One more obvious possibility: the one that the religious leaders tried to disseminate - Jesus' friends simply stole the body, reburied it in some secret location, and began to circulate this incredible tale of resurrection, the stone miraculously rolled away, strange angelic beings saying things like, "Why do you look for the living among the dead? He is not here, but has risen."(4) Amazingly, for folks who were pulling a gigantic hoax, this is the story they would ALL stick to, everyone of them, without anyone ever breaking ranks, and which would finally cost most of them their lives. A hoax? Yeh. Sure.

You know, for me it takes less faith to believe that Jesus was raised from the dead than to believe any of those stories that would try to explain the miraculous event away. "I believe...The third day he rose again from the dead."

Do you believe it? Really? John Killinger suggests that we have three possible answers to that question:(5)

  1. It did not happen. It is merely a fiction invented by the early church.
  2. It did happen, and therefore we do not understand the world we live in as well as we thought we did.
  3. It did happen, but only because there is a Power so great that it can contravene the laws of the world as we know it.

Now, from the viewpoint of those closest to Jesus, it did happen. There can be no doubt about that. They knew that people do not normally revive after they have died - especially after three days. This is why they reacted as they did. Running hither and thither, like chickens with their heads cut off.

Will Willimon tells the story of a boy in his high school chemistry class.(6) During some experiment gone wrong, there was an explosion in the back of the room. Nothing serious, just a loud bang. And this young lad, seated at the front, bolted out the door, ran down the hall, and was not heard from again that day.

"What on earth were you thinking about?" the teacher asked him the next day.

"I wasn't thinking about anything," he said. "I was just running. I didn't know what to do, so I ran."

Mary, what were you thinking about when you found the tomb empty and heard the angel say, "Do not be afraid; I know that you are looking for Jesus who was crucified. He is not here; for he has been raised, as he said.
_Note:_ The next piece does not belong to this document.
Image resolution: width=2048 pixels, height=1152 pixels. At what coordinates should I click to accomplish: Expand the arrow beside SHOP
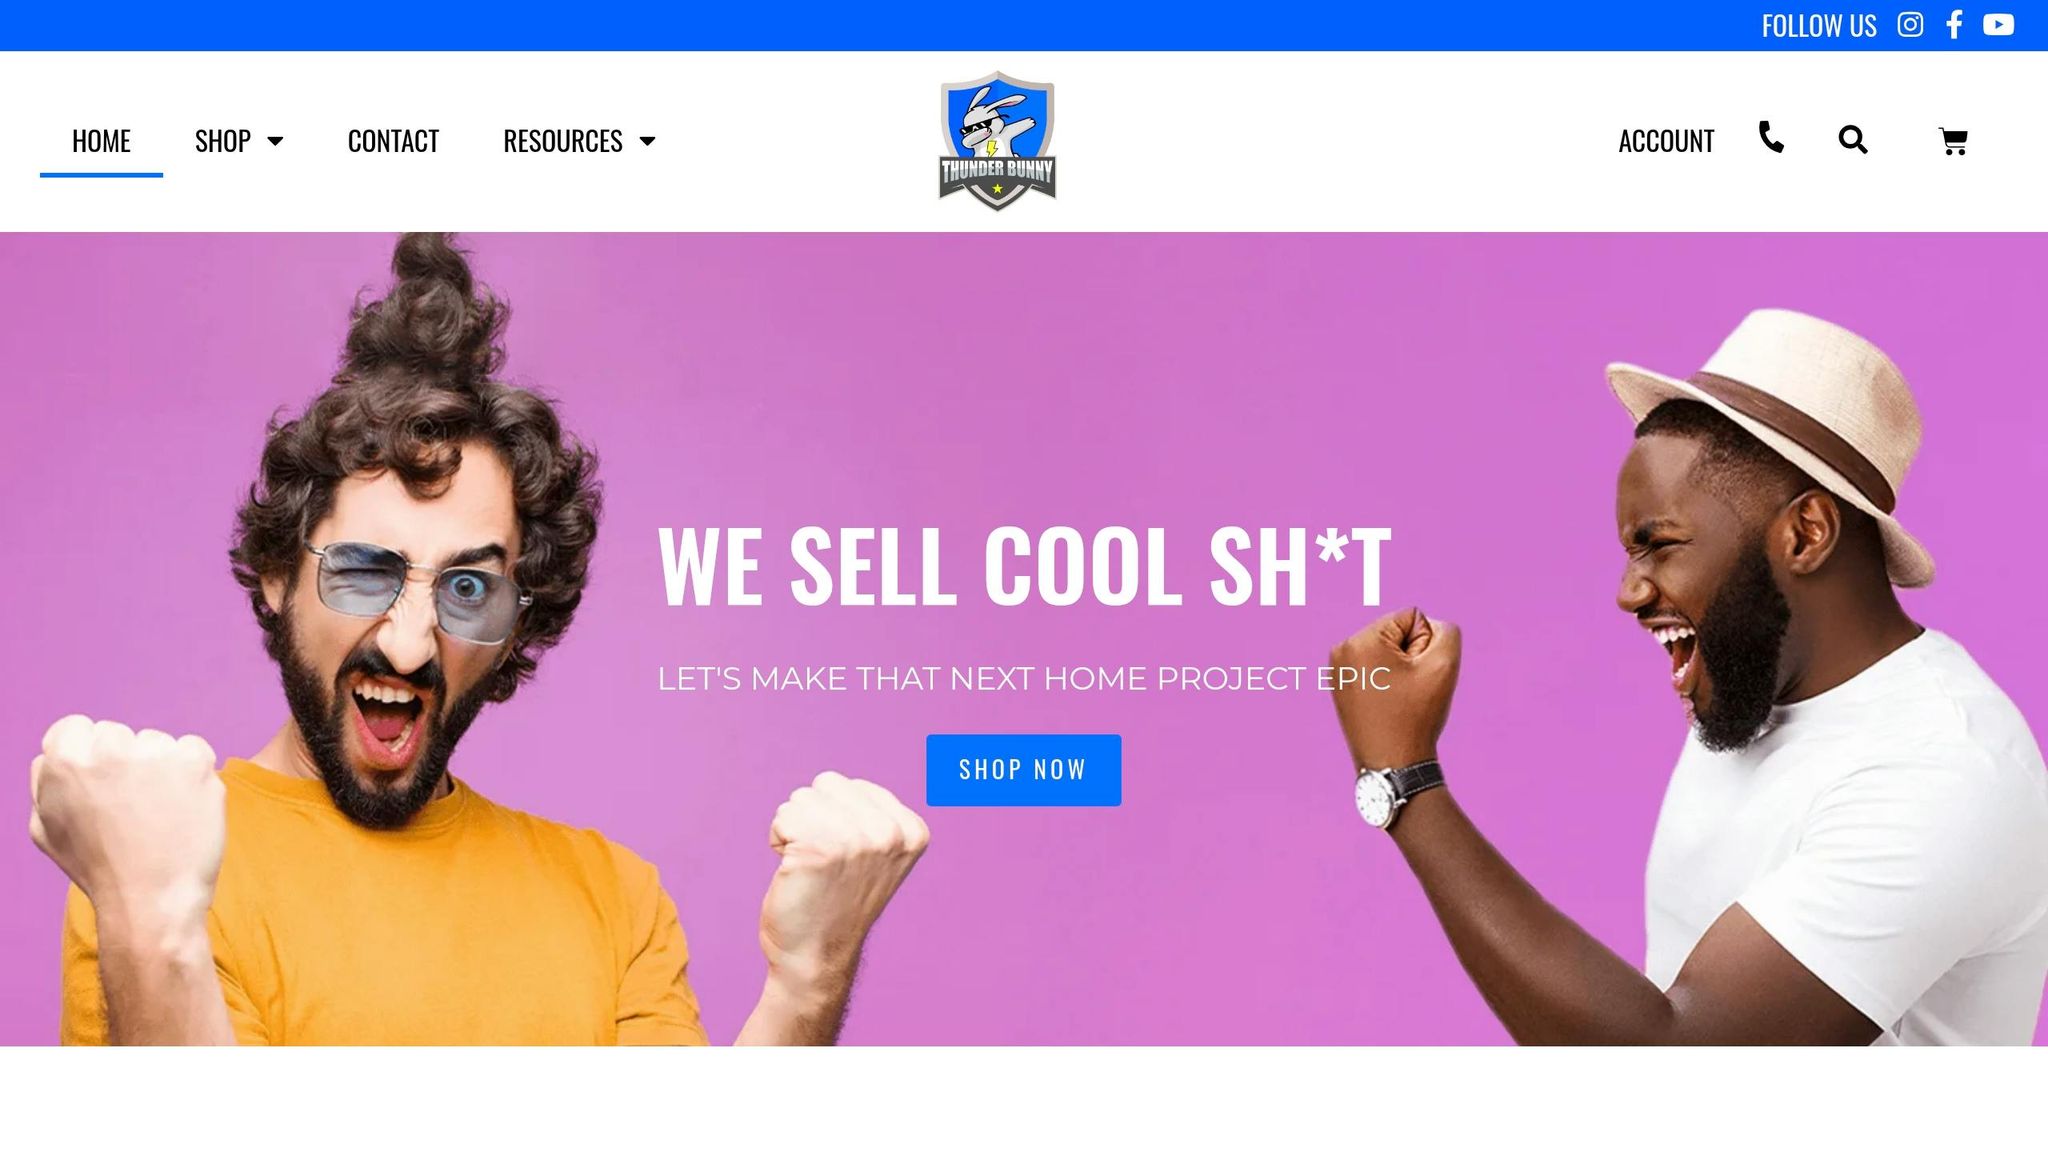[x=275, y=142]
Come, see the place where he lay." What were you thinking, Mary?

"I did not know what to think, so I just ran."

Peter, John, what were you thinking when the women came to you with the report of the empty tomb?

"What COULD we think, besides the fact that they were probably crazy? We just ran."

We know what they found.

Did the resurrection occur as we have always heard? I say YES. There are four major pieces of evidence. First, there was the empty tomb. No fewer than four followers saw the empty tomb and reported it. We have already noted the attempts to explain that away, but, in my view, none are in the least compelling.

Second, there were all the appearances of the risen Christ - to Mary in the garden; to two disciples on the road to Emmaus; to ten of the disciples in the upper room; to those ten again, plus Thomas a week later; to several disciples by the Sea of Galilee; and then to more than five hundred followers at once.

Third, there was the incredible change in the attitudes and behavior of the followers. Before the crucifixion, they acted from cowardice and confusion. After the resurrection, they were transformed into pillars of power; they were courageous and decisive, ready to die for their faith. The same Peter who, in saving his own skin, had denied he even knew Jesus, just weeks later would stand on a balcony in the heart of Jerusalem and boldly proclaim,

You that are Israelites, listen to what I have to say: Jesus of Nazareth, a man attested to you by God with deeds of power, wonders, and signs that God did through him among you, as you yourselves know - this man, handed over to you according to the definite plan and foreknowledge of God, you crucified and killed by the hands of those outside the law. But God raised him up, having freed him from death, because it was impossible for him to be held in its power.(7)

Something had happened to Peter. Something had happened to all of them. Something changed them. And we know what it was.

Fourth, there is the very existence of the church. These friends of Jesus - faithful, monotheistic Jews, every one - had been raised with the understanding that one thing and one thing alone cemented their identity before the world as the people of God - the observance of the Sabbath. Now, they begin a tradition of worship on the 1st day of the week instead of the 7th. They took this extraordinary step of changing the holy day from Saturday to Sunday and calling it THE LORD'S DAY. Only a mind-boggling event could have been responsible for such a shift. And we know what that event was: "The third day he rose again from the dead."

So saying, there are still questions to which we have no answers. Scripture never tells us HOW Jesus was resurrected, just that it happened. And what about Christ's resurrection body? It appears to be the same as before but there must be something different. It could pass through locked doors unhindered. In almost every account Jesus is not recognized at first - not by Mary, not by the two disciples going to Emmaus, nor by the bigger groups of disciples gathered in the upper room and beside the Sea. Why? I do not know. What I DO know is this: Jesus "was crucified, dead, and buried; the third day he rose again from the dead."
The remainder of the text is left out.